Thinking about Reading

Full disclosure: I contribute to students not wanting to read. Hating to read even. I don't intend to do this, but I do. I do because I always make them do something (Ripp) with their reading. They never just get the opportunity to read.

I want my students to read for pleasure. To enjoy reading. To read because they want to, not because they have to.  I want them to read for the reasons beautifully expressed in the tweet below:

But how do you get high school students back into reading?

As an English teacher, I am always thinking about reading, but it hasn't been until recently that I have been thinking more deeply about reading. I think this is because my oldest two children are embarking on some independent reading. Ever since Marisa and Madeline were babies, my husband and I would read to them. Six years later, we still read to them (and now little Nora) every single day, with few exceptions.

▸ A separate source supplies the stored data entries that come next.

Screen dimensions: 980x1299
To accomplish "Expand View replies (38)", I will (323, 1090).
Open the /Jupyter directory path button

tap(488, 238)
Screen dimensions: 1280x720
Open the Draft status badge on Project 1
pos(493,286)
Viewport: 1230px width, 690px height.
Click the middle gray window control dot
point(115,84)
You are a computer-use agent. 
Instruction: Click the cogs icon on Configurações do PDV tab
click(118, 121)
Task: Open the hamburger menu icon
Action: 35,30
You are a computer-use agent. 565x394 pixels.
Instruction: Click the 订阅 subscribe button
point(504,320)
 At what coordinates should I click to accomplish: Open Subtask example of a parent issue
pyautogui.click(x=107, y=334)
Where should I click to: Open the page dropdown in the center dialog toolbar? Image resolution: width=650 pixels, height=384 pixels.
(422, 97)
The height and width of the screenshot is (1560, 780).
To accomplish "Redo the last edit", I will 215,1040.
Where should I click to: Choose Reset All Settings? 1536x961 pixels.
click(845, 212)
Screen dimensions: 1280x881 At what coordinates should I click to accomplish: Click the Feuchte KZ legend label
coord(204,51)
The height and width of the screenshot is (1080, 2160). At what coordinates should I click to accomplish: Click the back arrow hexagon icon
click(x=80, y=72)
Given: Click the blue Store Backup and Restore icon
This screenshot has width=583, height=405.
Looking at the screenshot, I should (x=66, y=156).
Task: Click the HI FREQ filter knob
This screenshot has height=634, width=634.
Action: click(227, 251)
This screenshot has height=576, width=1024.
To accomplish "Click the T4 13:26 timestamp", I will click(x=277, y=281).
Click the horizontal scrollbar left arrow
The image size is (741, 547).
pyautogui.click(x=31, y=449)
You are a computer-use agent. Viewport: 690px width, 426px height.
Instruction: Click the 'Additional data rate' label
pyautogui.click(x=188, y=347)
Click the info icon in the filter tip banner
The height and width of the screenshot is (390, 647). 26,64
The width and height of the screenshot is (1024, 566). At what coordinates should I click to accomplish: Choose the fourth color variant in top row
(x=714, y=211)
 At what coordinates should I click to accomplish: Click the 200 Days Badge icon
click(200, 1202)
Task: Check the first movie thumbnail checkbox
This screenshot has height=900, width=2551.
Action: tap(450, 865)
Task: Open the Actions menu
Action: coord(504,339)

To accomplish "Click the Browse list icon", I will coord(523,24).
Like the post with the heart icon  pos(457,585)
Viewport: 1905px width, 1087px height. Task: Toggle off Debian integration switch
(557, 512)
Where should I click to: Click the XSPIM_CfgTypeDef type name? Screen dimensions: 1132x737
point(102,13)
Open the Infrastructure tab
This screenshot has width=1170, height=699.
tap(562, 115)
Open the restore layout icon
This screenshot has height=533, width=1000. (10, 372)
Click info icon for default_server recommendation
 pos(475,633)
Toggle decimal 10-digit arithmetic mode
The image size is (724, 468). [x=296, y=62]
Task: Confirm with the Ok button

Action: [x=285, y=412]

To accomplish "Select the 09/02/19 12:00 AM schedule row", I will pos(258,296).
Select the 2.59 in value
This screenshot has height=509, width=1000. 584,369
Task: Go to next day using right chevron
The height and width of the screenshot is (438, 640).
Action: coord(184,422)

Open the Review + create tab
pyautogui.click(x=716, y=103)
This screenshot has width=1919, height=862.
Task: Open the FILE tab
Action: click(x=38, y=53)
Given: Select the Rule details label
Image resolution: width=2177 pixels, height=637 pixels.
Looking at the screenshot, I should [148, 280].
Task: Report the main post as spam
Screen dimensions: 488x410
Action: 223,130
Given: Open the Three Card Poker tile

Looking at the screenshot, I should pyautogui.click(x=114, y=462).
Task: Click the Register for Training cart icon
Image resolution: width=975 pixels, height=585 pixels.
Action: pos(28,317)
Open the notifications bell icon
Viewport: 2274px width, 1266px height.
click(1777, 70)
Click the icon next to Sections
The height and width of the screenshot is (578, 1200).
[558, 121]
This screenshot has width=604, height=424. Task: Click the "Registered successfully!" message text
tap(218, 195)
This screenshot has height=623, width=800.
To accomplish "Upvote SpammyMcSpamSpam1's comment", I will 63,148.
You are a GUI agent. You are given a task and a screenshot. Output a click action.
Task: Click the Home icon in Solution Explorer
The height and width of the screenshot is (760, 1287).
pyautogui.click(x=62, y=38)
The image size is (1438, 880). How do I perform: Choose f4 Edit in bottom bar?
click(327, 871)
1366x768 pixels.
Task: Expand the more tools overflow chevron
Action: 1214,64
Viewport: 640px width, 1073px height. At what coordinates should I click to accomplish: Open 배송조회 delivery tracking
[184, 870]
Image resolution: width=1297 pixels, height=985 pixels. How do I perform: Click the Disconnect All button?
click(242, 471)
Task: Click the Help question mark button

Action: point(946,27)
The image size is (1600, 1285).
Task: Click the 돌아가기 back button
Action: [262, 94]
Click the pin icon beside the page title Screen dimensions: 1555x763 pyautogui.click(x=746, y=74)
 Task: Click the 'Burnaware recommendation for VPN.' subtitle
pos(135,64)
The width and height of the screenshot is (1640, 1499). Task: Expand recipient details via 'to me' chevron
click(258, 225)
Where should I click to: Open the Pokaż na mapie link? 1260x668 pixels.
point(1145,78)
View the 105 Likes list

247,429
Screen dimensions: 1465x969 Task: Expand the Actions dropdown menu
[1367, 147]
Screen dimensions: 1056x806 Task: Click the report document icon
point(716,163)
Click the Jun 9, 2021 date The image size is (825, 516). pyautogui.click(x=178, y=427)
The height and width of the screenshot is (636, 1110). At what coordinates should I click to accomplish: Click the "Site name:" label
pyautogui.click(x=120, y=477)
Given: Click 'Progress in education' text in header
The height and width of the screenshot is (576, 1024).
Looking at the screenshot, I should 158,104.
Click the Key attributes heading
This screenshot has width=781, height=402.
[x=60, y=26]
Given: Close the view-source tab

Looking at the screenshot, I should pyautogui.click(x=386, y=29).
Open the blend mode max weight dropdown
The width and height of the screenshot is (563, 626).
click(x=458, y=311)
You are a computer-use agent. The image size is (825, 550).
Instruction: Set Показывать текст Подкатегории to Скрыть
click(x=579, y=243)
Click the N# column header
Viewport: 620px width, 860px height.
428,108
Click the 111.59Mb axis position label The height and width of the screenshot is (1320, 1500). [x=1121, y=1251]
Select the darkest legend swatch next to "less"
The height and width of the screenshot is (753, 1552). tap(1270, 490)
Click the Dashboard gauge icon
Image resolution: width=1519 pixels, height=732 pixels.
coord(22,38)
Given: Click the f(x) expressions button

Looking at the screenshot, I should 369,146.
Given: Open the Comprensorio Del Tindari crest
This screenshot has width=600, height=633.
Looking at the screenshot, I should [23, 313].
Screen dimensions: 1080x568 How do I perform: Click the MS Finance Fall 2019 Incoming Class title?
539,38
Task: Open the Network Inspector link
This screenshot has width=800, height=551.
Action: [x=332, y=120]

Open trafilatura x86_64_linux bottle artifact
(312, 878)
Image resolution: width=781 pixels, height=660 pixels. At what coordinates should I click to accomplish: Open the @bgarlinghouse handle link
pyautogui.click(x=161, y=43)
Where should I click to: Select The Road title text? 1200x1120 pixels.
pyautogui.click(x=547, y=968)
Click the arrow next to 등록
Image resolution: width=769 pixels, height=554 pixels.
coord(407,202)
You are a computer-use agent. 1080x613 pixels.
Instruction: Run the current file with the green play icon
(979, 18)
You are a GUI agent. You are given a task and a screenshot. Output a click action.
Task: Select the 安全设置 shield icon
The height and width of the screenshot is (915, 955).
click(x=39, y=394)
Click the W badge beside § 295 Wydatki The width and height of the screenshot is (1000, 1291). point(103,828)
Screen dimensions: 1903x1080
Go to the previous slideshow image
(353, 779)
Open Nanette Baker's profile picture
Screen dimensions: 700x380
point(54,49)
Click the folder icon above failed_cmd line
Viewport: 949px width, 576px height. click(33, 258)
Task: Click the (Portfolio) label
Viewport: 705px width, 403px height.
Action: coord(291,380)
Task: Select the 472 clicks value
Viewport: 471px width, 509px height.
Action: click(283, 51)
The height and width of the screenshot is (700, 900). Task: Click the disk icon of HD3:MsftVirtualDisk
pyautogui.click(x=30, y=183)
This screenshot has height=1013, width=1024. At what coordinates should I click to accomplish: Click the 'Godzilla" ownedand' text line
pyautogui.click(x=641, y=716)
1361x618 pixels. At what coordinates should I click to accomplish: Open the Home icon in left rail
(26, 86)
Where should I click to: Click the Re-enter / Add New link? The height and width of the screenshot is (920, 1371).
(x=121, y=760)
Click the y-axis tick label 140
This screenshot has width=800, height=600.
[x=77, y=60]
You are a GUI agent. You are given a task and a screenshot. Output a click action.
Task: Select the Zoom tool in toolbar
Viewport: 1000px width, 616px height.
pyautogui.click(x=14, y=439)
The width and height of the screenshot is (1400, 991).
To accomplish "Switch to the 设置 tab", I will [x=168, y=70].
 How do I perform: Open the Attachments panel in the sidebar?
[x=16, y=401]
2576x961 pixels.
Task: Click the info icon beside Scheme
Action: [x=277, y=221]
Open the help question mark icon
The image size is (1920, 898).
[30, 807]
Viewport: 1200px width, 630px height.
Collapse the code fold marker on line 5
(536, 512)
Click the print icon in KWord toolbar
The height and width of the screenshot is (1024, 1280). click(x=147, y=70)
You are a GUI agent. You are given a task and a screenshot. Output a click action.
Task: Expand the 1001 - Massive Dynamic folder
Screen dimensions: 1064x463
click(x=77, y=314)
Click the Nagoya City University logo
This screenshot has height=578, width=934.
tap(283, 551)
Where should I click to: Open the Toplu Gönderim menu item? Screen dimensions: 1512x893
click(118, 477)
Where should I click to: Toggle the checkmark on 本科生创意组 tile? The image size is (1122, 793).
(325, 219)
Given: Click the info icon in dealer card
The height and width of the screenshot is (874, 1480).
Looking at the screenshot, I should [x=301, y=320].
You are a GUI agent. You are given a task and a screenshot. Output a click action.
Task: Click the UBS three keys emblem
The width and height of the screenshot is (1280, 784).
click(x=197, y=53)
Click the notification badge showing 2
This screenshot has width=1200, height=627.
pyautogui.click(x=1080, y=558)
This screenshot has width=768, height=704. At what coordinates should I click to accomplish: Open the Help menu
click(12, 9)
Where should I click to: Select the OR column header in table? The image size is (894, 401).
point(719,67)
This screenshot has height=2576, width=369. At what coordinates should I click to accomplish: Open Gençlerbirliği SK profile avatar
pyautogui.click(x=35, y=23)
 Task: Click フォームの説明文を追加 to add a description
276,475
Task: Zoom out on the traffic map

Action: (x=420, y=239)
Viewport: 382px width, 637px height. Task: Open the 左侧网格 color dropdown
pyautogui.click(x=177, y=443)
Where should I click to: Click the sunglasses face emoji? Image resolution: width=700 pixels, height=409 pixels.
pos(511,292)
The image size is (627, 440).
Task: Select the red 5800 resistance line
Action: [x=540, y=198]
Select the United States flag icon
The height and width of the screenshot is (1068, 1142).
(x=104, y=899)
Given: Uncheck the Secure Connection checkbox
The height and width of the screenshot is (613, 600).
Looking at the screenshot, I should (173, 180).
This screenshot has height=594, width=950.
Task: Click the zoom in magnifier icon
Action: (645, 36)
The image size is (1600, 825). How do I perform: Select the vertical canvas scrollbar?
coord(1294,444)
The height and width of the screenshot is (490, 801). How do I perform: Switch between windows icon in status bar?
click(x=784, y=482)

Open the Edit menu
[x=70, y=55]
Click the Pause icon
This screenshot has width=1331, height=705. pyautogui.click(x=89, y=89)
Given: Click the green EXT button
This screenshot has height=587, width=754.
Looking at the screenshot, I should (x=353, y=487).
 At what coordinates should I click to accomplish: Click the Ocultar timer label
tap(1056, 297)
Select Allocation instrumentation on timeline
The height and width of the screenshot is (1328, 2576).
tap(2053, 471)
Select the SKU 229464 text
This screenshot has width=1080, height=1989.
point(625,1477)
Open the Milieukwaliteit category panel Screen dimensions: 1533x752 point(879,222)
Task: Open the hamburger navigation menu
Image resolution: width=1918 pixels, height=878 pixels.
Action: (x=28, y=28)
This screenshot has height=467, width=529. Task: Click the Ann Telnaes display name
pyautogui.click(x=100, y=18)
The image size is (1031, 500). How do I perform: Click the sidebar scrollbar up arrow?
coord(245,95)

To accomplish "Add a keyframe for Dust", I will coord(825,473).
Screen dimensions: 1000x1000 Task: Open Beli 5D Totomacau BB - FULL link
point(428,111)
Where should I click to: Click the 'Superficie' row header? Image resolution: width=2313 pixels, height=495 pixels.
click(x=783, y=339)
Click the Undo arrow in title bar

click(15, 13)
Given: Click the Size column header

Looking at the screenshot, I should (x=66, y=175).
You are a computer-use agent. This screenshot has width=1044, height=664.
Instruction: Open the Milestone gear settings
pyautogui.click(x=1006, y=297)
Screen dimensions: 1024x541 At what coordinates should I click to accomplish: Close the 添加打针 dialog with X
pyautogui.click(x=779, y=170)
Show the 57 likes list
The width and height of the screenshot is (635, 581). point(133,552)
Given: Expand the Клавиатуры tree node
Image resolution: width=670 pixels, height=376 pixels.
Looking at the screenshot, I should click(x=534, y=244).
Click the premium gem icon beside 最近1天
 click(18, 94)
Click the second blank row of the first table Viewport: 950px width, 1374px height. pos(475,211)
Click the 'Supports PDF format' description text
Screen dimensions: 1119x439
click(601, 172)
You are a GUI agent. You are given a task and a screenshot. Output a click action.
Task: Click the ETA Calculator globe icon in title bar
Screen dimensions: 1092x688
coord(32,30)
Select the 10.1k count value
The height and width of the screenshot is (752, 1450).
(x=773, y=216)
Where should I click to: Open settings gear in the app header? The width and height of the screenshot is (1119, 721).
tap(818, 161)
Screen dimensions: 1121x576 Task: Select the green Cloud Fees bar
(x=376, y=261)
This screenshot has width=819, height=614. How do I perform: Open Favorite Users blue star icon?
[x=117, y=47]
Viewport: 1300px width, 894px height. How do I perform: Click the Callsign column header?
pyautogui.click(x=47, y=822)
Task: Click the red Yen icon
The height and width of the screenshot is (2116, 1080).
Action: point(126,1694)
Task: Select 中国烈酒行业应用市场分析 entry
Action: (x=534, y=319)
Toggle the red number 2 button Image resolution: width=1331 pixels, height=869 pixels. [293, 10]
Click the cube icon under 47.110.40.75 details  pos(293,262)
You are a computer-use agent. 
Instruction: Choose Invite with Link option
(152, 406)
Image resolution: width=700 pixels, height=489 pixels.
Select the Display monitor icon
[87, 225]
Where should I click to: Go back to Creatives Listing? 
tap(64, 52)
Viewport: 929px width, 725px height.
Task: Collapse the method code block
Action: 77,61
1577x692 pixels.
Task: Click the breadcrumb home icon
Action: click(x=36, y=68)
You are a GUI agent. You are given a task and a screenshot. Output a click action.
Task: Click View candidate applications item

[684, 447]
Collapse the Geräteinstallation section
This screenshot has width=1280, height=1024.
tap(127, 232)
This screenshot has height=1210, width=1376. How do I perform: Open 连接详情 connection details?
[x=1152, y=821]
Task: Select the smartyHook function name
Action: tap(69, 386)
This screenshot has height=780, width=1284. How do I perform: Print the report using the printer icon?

Towards the end of junior kindergarten, the girls started bringing home levelled readers. Those readers are painful and boring. We would plod through them. (And full confession, we would only do them once or twice a week.) It was the same in senior kindergarten, although Marisa was more enthusiastic, so she would read two or three times a week, and Maddy, maybe once or twice. My goal is to have my daughters LIKE reading, and I was afraid that this homework reading was turning them off. Fortunately, Marisa and Madeline had excellent kindergarten teachers, who were supportive of my refusal to do the levelled readers every night, especially when they weren't "feeling" it. This support was great, because they're experts in teaching reading, and another full confession, despite being an English teacher, I don't know how to teach the basics of learning how to read. As a high school teacher, I'm supposed (?) to get students who have already mastered reading.

Now that the girls are in Grade 1, they are much more interested in reading, and often enjoy reading their levelled readers every night. More importantly, they are also interested in whatever I am reading and just words in general. When I am reading to them, they choose to read sentences here and there, and they like pointing out the words as we go along. My goal is for them to be like me: someone who likes reading, so much that as a child, my consequences for not doing my chores was having my books taken away.

This brings me to reading in high school. When do students, who loved or at least liked, reading, stop reading? And I don't mean for school. I mean, for pleasure.

How do I get high school students--those who don't see the point in, or pleasure of, reading--to read?

I have been thinking about reading, especially in the context of the independent study unit, a lot lately. Many English courses have an ISU component, where students are required to read a book independently, then do something with it. (Often an essay or a presentation or both.) I'm not a huge fan of ISUs in the traditional sense. While I still did a traditional ISU with Grade 10 Academic English, in Grade 11 College-Preparation English (ENG3C), I did not do one, and in the Grade 11 University-Preparation English course, students did an independent blog. Next semester, I am teaching two classes of ENG3C at my new school, and I thought that I could do a traditional ISU with my classes. In fact, I said, "I'll do anything once." But I'm not so sure. In general, students in ENG3C do NOT read for school unless it is in the classroom and forced upon them. Reading for pleasure is not happening, for the most part. So what do I do?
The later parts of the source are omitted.